WHAT TO WORK ON =
Skip the pictures and restate, word for word, the lines from the one containing "Where should I" to the end of the data below.

EXTRACTED DATA =
============

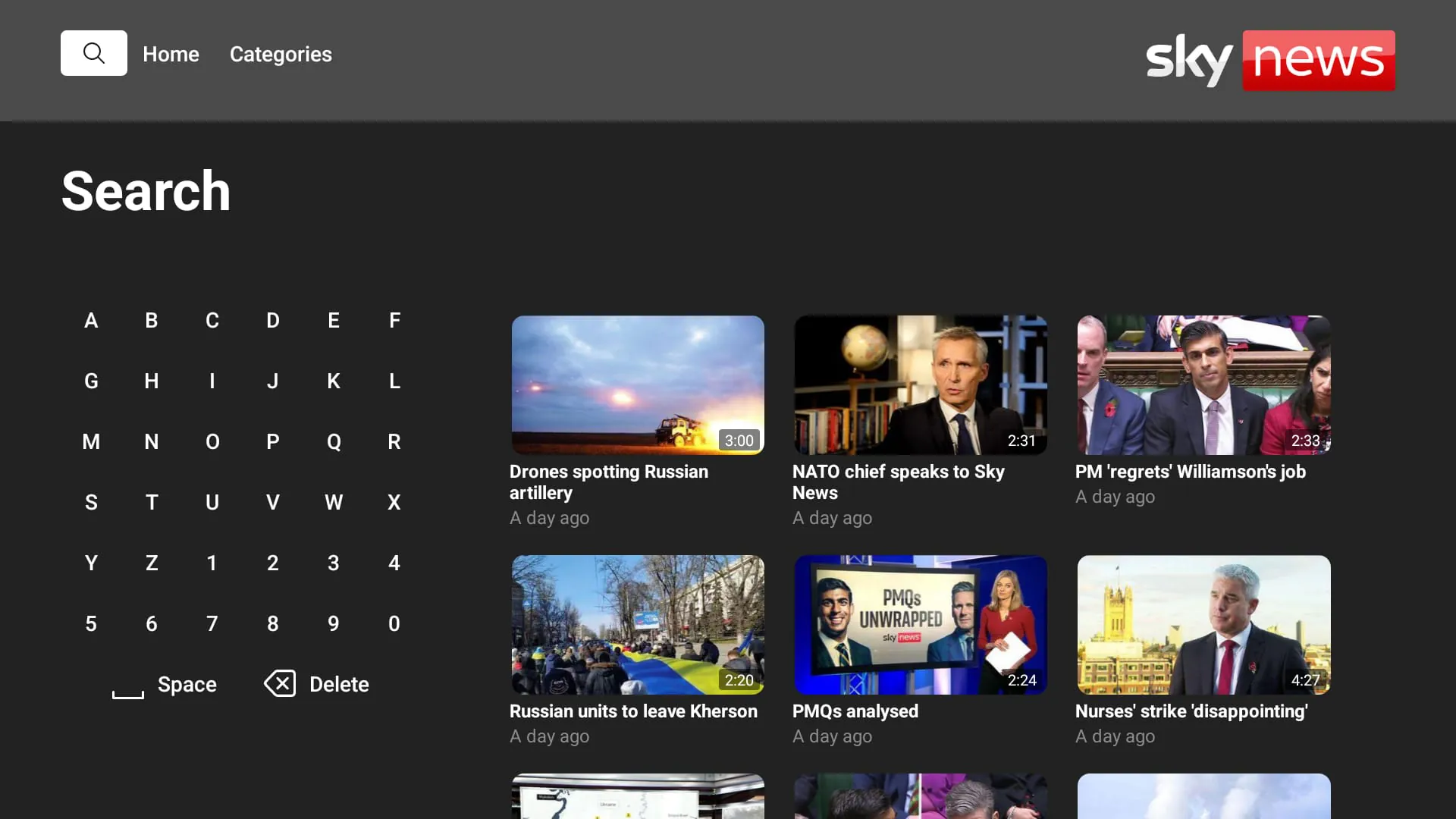Select letter L on the keyboard

point(394,381)

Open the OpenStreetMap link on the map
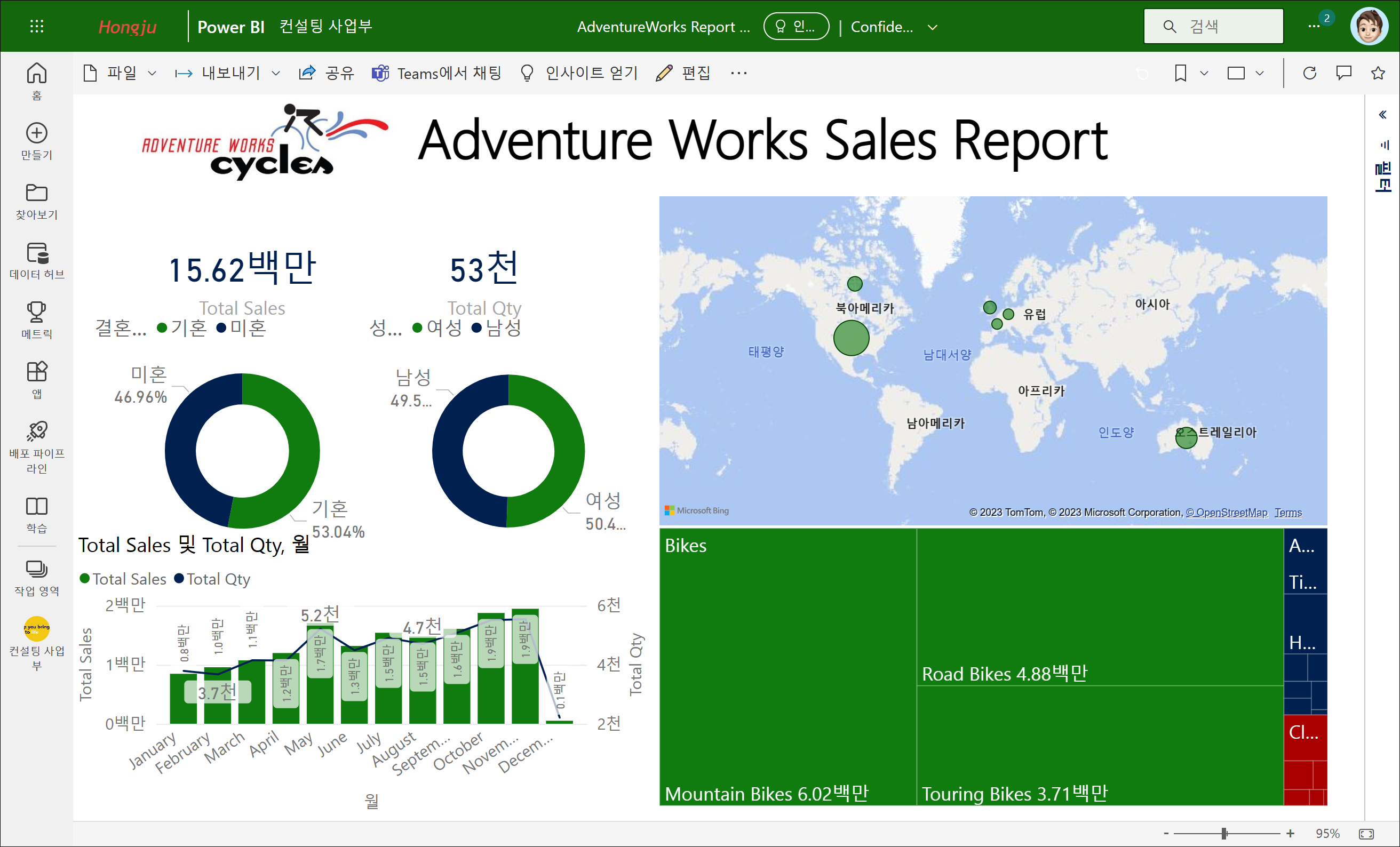1226,512
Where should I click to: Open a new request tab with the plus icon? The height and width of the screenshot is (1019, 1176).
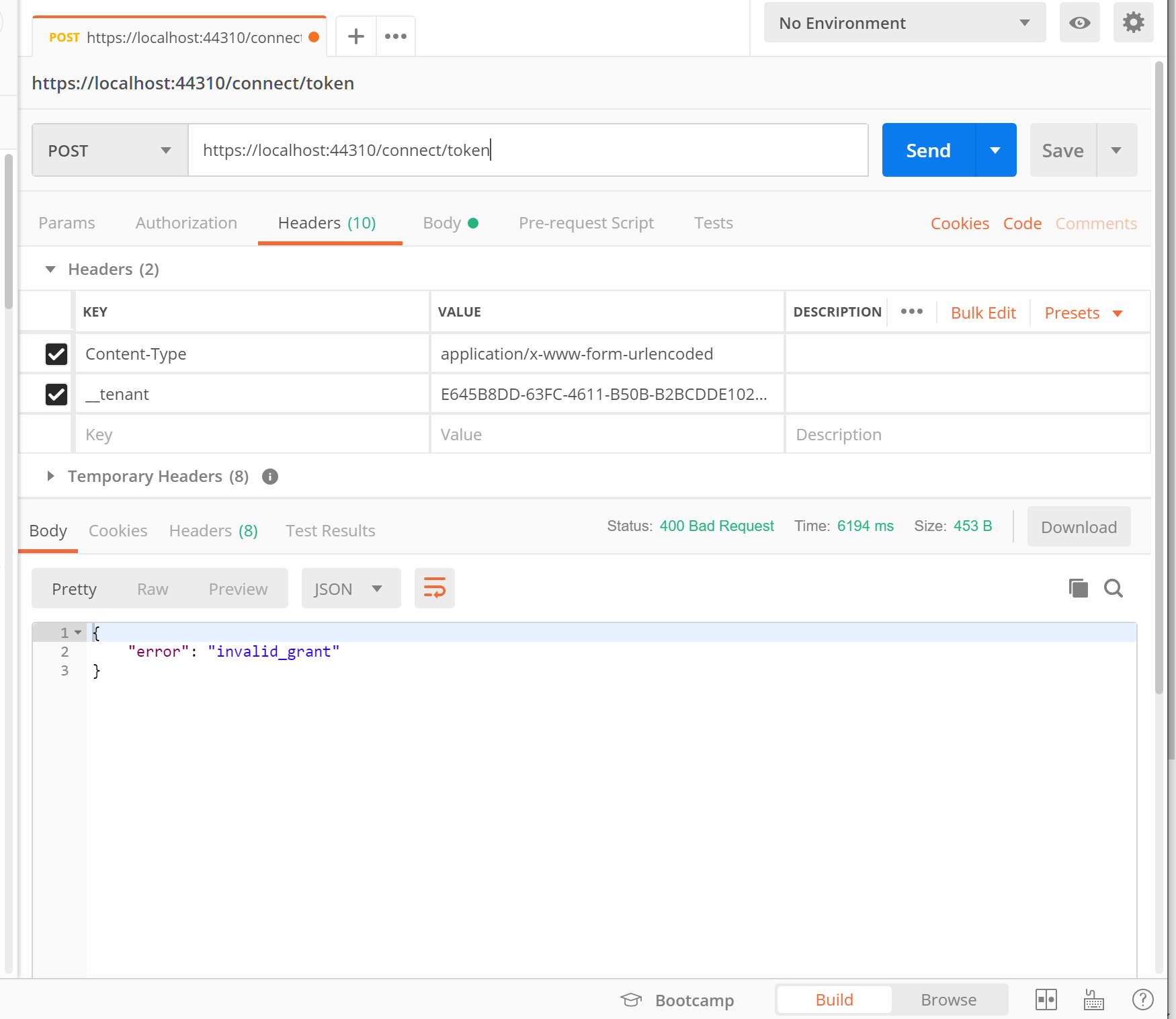tap(355, 36)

============

WRITTEN RESPONSE =
Where should I click to: Open a new request tab with the plus icon? The height and width of the screenshot is (1019, 1176).
tap(355, 36)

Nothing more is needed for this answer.